Tip #2: This is a great time to take a look at how you’re spending your downtime. Do you have outside of work interests or pursuits that feel fulfilling? Have you been able to establish a routine that reflects your desire to take a break?
Tip #3: You might find your sweet tooth gets worse ~ for a time. That’s normal and OK. What’s happening is the part of our brains that get activated and tickled by drinking are seeking out that feeling and sugar provides it as well. It will pass and you may find eating sugar-free hard candies to be a good bridge (sugar-free so you’re not spending extra time at the dentist!)
Tip #4: Emotions in general and strong ones specifically, may show up fast and furiously. If you can, try not to get swept up into them but rather try to begin to understand what’s going on with them and what they are trying to tell you. Alcohol is a depressant so as it leaves your system and your routines, emotions may be more intense. It’s normal and it’s OK.
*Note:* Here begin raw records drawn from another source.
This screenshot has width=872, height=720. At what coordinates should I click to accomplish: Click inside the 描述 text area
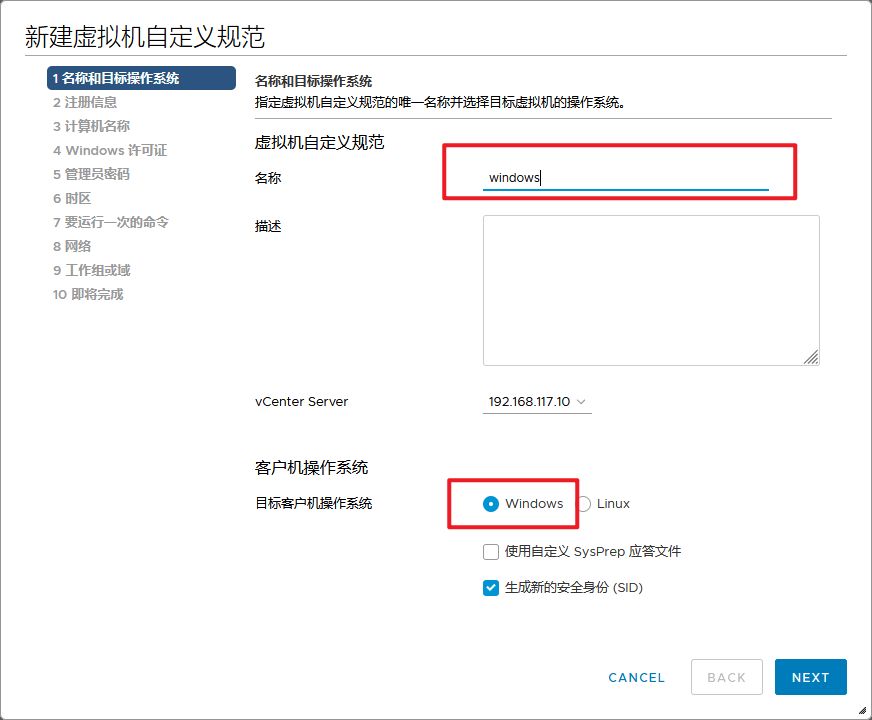pos(650,290)
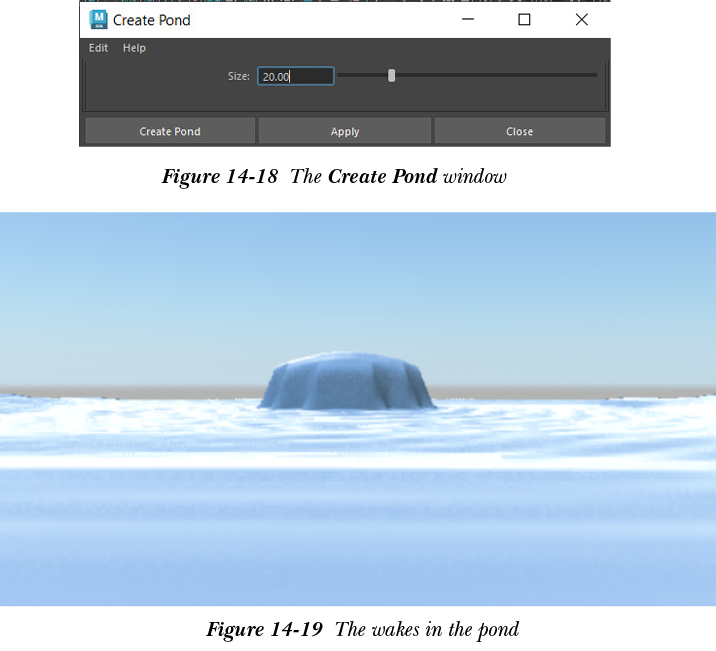This screenshot has height=651, width=716.
Task: Select the Figure 14-18 caption text
Action: (334, 177)
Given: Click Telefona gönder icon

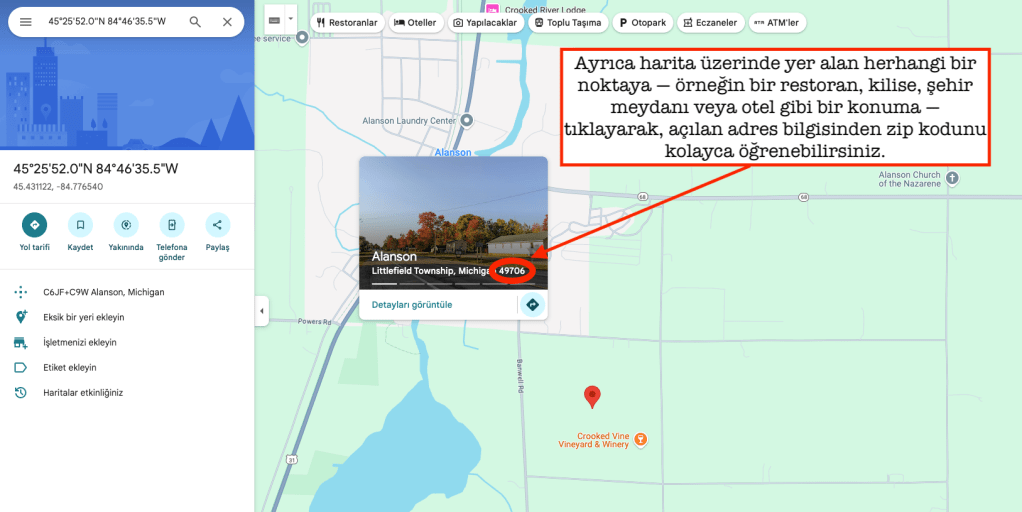Looking at the screenshot, I should (171, 225).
Tip #5: While your sleep may initially be horrid, it should improve over time with your body finding it’s own rhythm again. Alcohol does a number to our sleep cycle so this is one of the places where you’re likely to feel some of the biggest and most impactful changes. Believe it or not, making sure your water consumption is good and working out in the morning are helpful ways to get yourself to sleep and staying asleep through the night.
There are no magic solutions or pixie dust that comes down from the sky once you start down the road of not drinking for a month or so. What does happen however is a greater awareness; for some, that’s uncomfortable and for others, totally liberating. What you may have thought you needed you discover you don’t. Wondering if alcohol is a problem? Here’s a great set of guidelines to help you decide for yourself: https://www.rethinkingdrinking.niaaa.nih.gov/How-much-is-too-much/Whats-the-harm/What-Are-Symptoms-Of-Alcohol-Use-Disorder
Have you found it harder than you expected? That’s OK. There’s nothing wrong with you ~ your relationship with alcohol or other substances may well have taken a turn you didn’t expect. Now would be a fine time to step further back, look at it and decide how you’d like to move forward. Want help with that? I’m here, as are many, many others. A quick search on Google is likely to yield you some helpful paths to try. Still stuck? Reach out ~ really. I may not be the person for you but I’ll sure do my best to get you pointed in the best direction. And, if you didn’t already see it, I wrote some helpful tips on finding a therapist, which you can find here: https://lisacurtislcsw.com/3-strategies-for-finding-a-therapist-pro-tip/
Hype or no hype, there are some positive things that can come from taking a break from using; it’s your decision how to tackle them but the fact that you’ve read this far tells me you’re ready to give it a go.